Germany said this week's IAEA report on Iran was mixed. Berlin said it remained up to Tehran to prove that its nuclear ambitions were peaceful and to cooperate with the international nuclear inspectors.
The Iranian president's nuclear program continues to cause worry in the West
The report shows area of light and of shade, but on the whole it is not encouraging," German foreign ministry spokesman Martin Jäger said on Friday, Nov. 16. "Iran has not met its commitments and has pursued enrichment work. It still has to present us with proof that the aims of its nuclear program are purely peaceful."
US President George W. Bush said on Friday that international pressure on Iran "must, and will grow" if Tehran refuses to freeze its program.
Defiant response from Iran
Iran appears determined to continue with its nuclear activities
But Tehran vowed to continue its enrichment plans.
"Iran will never give up the uranium enrichment technology, which it has mastered," Iran's ambassador to the IAEA Ali Asghar Soltanieh told Iran's official news agency IRNA.
Iranian President Mahmud Ahmadinejad also called on the US government to change its course, saying the IAEA had testified to the fact that Iran's nuclear program was peaceful.
The International Atomic Energy Agency (IAEA) said in a report published on Thursday that Iran had provided "sufficient access" to individuals and responded in a "timely manner" to questions, but described cooperation as "reactive rather than pro-active."
While the watchdog body conceded Iran had made some progress in revealing the extent of its nuclear program, it also stated that it was still defying UN demands that it suspend enrichment.
Enough to produce a single nuclear bomb
The IAEA noted some progress in its report, but continued to express misgivings
Officials confirmed for the first time that Iran had installed 3,000 uranium enriching cartridges, reaching a key milestone in its nuclear program. That is the number scientists believe is sufficient to create enough of radioactive material of sufficient quality to produce a nuclear bomb in one year.
The report warned that the agency's knowledge of the country's current nuclear activities was diminishing.
Washington imposed fresh unilateral sanctions on Iran in late October and has vowed in the wake of the report to press ahead with its drive for additional ones.
The United States, which accuses Iran of trying to develop nuclear weapons and has not ruled out using force against the Islamic republic, said the findings in the report proved that Iran was just "stringing the IAEA along."
Dwindling knowledge of what's going on now
"Maybe they've shed some additional light on activities in the 80s and 90s, but we know less and less about what they're doing in 2007," the US ambassador to the IAEA, Gregory Schulte, told the AFP news agency.

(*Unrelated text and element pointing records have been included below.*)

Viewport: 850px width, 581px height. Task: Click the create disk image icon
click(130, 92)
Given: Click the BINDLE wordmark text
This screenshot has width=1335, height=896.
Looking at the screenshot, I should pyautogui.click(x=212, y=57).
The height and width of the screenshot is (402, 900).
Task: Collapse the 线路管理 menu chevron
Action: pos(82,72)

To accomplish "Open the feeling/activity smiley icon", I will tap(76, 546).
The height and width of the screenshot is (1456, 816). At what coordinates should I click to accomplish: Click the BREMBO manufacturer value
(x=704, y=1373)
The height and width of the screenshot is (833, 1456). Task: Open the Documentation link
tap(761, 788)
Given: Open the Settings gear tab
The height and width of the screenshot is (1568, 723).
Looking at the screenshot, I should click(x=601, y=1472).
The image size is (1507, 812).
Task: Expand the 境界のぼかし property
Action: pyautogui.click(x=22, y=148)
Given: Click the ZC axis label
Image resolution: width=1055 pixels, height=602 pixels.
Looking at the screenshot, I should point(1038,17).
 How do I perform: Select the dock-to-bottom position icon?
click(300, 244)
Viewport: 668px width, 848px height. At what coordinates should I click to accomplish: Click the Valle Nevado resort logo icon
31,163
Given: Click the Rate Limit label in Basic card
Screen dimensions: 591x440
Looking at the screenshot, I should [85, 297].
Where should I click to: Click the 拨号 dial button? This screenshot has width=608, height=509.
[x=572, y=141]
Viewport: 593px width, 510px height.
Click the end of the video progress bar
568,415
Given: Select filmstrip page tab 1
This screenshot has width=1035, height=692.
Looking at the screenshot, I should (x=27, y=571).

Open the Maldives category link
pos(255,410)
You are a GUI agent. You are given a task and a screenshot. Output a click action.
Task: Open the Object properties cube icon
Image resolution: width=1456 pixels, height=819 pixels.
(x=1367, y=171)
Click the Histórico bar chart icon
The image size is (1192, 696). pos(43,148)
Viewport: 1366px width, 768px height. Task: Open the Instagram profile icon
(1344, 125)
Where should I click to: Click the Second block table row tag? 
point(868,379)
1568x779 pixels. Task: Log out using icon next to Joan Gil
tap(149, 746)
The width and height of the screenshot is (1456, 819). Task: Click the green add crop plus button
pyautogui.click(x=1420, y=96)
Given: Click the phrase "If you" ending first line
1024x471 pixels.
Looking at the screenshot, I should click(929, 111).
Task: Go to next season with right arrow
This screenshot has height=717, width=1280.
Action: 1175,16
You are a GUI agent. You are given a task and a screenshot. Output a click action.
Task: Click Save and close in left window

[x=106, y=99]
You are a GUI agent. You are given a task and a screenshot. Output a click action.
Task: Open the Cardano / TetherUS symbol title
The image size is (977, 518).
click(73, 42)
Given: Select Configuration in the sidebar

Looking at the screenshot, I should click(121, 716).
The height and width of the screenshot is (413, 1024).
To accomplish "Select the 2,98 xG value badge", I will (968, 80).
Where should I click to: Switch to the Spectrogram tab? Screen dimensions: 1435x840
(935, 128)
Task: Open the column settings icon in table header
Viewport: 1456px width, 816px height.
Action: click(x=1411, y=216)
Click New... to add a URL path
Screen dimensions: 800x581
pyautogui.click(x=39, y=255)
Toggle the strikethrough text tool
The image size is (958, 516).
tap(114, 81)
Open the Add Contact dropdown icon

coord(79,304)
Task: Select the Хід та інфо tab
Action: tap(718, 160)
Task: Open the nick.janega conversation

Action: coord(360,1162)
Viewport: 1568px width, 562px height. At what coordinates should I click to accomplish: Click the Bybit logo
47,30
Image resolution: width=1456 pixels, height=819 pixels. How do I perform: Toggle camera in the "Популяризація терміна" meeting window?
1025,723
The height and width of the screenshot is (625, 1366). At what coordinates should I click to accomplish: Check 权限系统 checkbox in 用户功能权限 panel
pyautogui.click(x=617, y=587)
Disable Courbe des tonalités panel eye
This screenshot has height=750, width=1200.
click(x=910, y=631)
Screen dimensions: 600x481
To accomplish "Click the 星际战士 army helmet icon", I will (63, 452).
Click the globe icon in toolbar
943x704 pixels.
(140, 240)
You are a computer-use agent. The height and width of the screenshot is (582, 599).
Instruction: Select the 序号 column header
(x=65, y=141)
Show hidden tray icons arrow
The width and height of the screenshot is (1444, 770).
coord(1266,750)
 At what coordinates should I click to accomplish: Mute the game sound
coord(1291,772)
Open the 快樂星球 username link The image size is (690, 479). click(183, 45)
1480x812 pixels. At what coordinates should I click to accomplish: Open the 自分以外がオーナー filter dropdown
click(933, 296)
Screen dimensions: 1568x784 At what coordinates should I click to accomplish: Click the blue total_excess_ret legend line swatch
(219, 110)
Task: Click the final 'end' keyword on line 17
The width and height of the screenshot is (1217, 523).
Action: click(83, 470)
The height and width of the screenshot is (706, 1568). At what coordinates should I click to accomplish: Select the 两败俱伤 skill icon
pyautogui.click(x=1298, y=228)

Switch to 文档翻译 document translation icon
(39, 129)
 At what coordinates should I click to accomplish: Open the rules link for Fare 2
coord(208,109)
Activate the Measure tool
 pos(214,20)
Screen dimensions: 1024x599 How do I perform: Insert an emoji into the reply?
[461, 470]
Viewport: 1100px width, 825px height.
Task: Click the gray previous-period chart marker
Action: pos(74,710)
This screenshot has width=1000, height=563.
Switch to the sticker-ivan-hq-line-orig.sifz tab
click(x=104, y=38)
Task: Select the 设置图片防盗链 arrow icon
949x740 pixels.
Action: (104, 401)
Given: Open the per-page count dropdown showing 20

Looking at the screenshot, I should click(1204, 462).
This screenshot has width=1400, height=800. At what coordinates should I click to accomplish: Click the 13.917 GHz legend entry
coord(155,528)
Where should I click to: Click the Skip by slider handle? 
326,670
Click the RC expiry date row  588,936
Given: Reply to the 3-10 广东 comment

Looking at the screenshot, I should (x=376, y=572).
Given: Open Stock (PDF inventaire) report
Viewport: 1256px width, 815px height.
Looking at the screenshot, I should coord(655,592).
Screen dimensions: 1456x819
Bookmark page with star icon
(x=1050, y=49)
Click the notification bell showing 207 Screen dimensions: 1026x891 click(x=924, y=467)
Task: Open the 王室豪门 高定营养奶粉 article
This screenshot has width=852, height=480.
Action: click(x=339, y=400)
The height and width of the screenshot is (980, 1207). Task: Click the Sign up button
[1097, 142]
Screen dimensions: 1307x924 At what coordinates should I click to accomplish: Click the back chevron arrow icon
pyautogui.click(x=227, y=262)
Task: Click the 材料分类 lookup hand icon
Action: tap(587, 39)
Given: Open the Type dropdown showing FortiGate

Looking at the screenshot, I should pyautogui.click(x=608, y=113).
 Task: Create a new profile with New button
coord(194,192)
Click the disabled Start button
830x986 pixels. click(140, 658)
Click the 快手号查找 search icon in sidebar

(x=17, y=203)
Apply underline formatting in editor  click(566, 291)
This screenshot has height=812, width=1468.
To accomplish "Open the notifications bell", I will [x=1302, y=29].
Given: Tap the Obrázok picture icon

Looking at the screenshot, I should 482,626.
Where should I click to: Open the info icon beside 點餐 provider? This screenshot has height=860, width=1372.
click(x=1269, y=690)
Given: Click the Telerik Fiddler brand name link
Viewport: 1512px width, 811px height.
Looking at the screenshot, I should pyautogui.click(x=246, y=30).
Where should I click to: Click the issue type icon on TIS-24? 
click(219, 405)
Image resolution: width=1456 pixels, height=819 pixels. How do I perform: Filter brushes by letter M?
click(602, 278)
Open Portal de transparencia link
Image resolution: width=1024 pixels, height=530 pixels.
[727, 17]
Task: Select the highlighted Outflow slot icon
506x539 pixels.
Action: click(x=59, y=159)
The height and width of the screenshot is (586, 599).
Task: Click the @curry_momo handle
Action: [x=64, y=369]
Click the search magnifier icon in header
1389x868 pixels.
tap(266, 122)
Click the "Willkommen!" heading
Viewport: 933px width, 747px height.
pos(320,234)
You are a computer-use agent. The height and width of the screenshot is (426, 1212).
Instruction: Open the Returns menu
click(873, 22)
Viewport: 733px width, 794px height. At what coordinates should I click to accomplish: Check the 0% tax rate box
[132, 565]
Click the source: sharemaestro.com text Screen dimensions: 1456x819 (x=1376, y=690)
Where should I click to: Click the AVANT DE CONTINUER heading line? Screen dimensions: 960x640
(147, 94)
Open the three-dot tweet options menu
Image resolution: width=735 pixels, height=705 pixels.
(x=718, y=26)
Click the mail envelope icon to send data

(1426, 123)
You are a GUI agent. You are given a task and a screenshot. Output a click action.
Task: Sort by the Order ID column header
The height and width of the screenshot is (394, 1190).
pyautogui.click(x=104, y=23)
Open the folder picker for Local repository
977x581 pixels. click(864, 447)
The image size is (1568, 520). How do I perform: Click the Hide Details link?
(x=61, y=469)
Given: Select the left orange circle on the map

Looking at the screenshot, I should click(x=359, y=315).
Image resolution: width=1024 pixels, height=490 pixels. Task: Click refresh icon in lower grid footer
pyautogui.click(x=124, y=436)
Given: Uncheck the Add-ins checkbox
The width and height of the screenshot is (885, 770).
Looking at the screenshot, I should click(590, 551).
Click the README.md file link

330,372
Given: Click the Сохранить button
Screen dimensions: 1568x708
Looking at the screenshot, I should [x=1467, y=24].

China and Russia, which are also permanent members of the UN Security Council, are reluctant about backing the US drive for further sanctions. Tehran has repeatedly said its nuclear program is intended only to generate energy.
Russia said it is preparing to deliver fuel to an Iranian nuclear plant
While France has begun probing the possibility of EU sanctions against Tehran, Germany, which is Iran's largest European trading partner, has argued that ongoing UN and European diplomatic efforts should first run their course before further action is taken.
Berlin has, however, signaled it would be open to additional measures if current sanctions don't produce a change in Iran.
"The foreign minister has made clear that if this is the case we would take up this issue in Europe and consider together what steps could be taken by Europe," Jäger told reporters.
Russia readying nuclear fuel
Russia, on Friday, announced it was prepared to begin sending nuclear fuel to an Iranian station at the end of November.
"We are ready to provide IAEA specialists with all the conditions they need to do their work," Konstantin Grabelnikov, deputy head of Russia's Novosibirsk Chemical Concentrate Plant, which is preparing the fuel, said in a statement.
Russian officials said they had not set a date for delivery, but added that the fuel would be sent six months before the Iranian plant being built at Bushehr began operation, which is not expected before 2008.